For some months, I’ve wanted to write a program that would let me page through the list of my list of Mastodon followers whom I don’t myself follow, showing me their bio and a sampling of their recent posts, and giving me an easy interface for following them back. Hmm, I just expressed my desire in one sentence, and it’s 2023. That means it’s time to ask an AI to code it for me!

An AI did not code it for me. However, one did get me over the hump of simply starting the project, and gave me the confidence to drive it the rest of the way myself.

I could probably have banged something together rapidly with familiar Perl, using a Mastodon library readily available on CPAN. But that library has seen a few years pass since its most recent update, a fact that helped this project feel like the perfect opportunity to get more comfortable with Python, writing my first such program to solve a real-world problem. This made my next action clear—and it also gave it much higher startup costs. And so, I did nothing at all with this idea for a long time.

But my first day back at work after a week off gave me some new perspective, as well as the idea to ask Bard, my employer’s LLM, how it would attack this problem.

It wrote up a script in an eyeblink, of course. The program that Bard showed me would import a library called Mastodon, with a pleasantly simple-looking API. It would proceed to log me into a Mastodon server, grab lists of my followers and the accounts I follow, and create the list of the first minus the second. When I asked Bard how to install this Mastodon library, it pointed me to Mastodon.py by Lorenz Diener—which has a completely different API than the one it demonstrated. Then it gave me the incorrect pip command to install it.

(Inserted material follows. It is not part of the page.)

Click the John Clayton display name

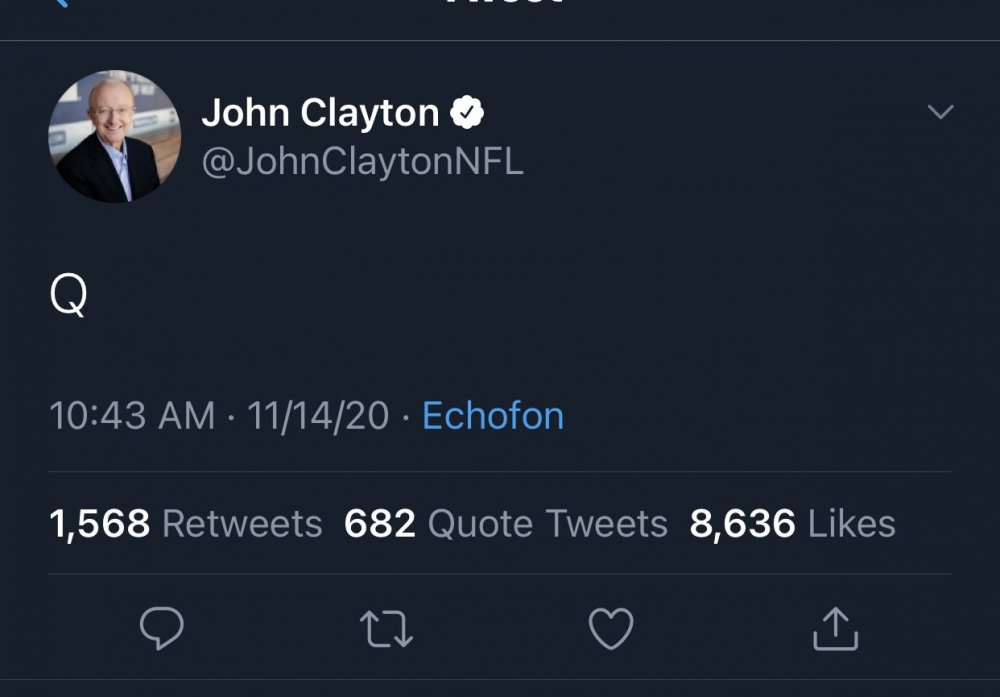(320, 114)
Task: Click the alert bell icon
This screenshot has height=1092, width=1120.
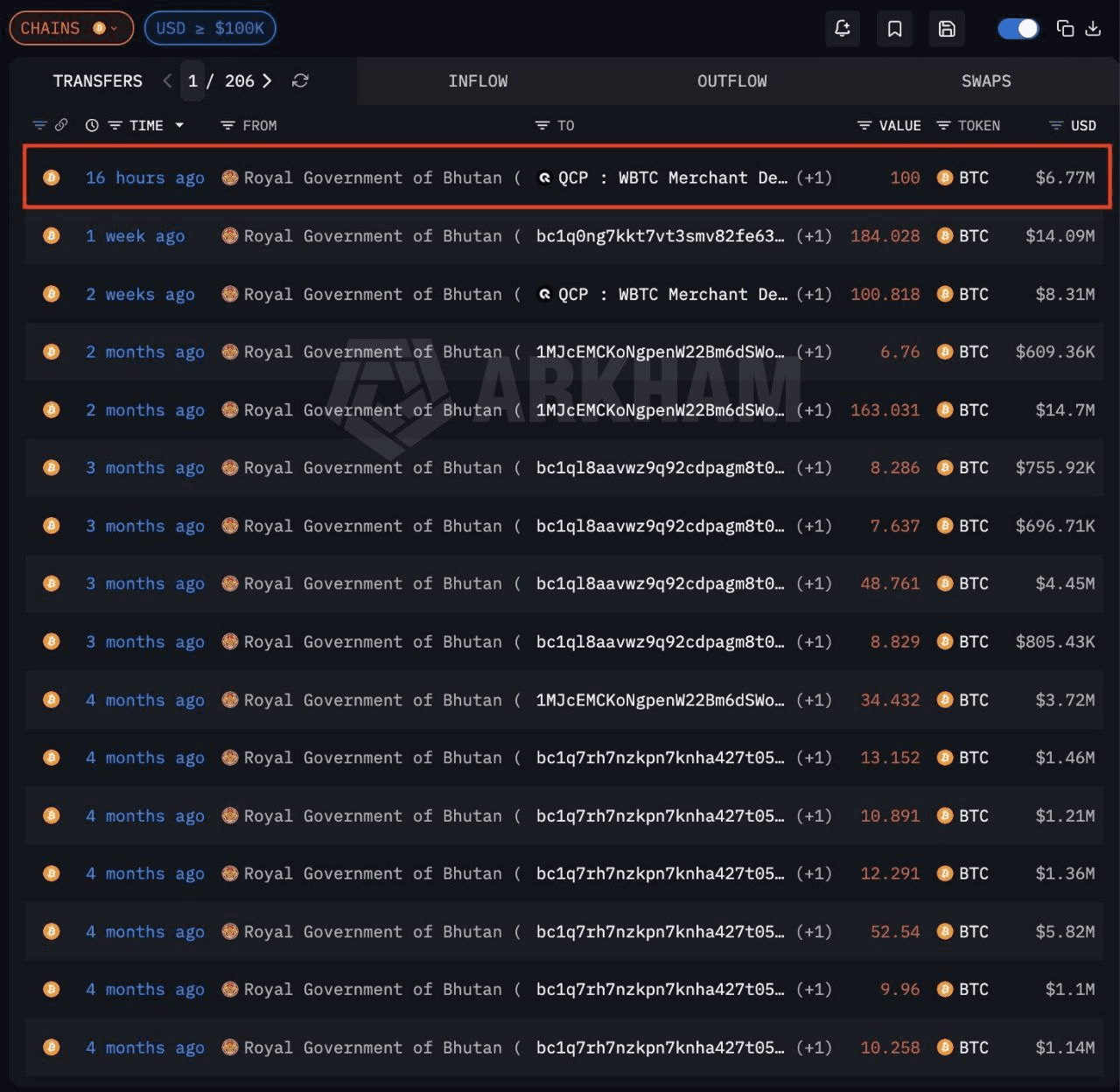Action: [x=842, y=29]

It seems that Bard had, at first, made up a reasonable-seeming Mastodon library, in the way that today’s LLMs are rather famously wont to do. But in this case, that was good enough for me! I was able to treat its bogus script like a template, an initial bit of ground to stand on that gave me a much more solid starting space than a totally empty text editing window would have.

Bard also seemed to have some half-baked notions about how to register my app with my Mastodon instance and then authenticate with it, but here too it succeeded in getting me to look in the right places.

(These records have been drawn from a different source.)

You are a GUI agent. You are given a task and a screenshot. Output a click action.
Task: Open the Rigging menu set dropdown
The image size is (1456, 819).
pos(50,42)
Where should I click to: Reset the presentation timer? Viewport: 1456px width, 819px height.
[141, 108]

Between Bard’s confidently semi-correct answers and the real Python library’s documentation, I had realized my initial goal within an hour. I doubt that I would have gotten there so quickly had I started from nothing. More to the point, I got started at all. Even if Bard couldn’t give me an instantly accurate cut-and-paste answer, it still gave me a customized and wholly applicable framework for finding my own way to a solution, helping me understand my problem better by breaking it into smaller goals and refining the questions I put to it.

I spent another hour or two improving the program, exploring the actual library’s API and adding the features that would let me see user summaries, and choose whether to follow any back. With more specific questions, like “What are valid values for booleans in Python?” and “How do you strip HTML from text in Python?”, Bard answered with bang-on accuracy. And this was the other half of my discovery about coding with LLMs: I found this kind of interaction far more pleasant than putting basic programming questions to a traditional search engine. As I observed last winter, the top search results for any questions about popular languages like Python are an unreadable mess. Getting results from a tool like Bard feels like a refreshing reset.

I notice that Google’s own marketing around Bard, including the way that the LLM introduces itself, describes it as more of an an assistant or a collaborator than an expert or consultant. This humbler framing of an LLM’s utility seems more correct to me than the highly skeptical and even fearful reactions to LLMs that presently prevail in my slice of social-media culture. I feel cautiously open-minded about this technology, and willing to continue actively experimenting with its use as a talking, knowledgable, but essentially inert rubber ducky.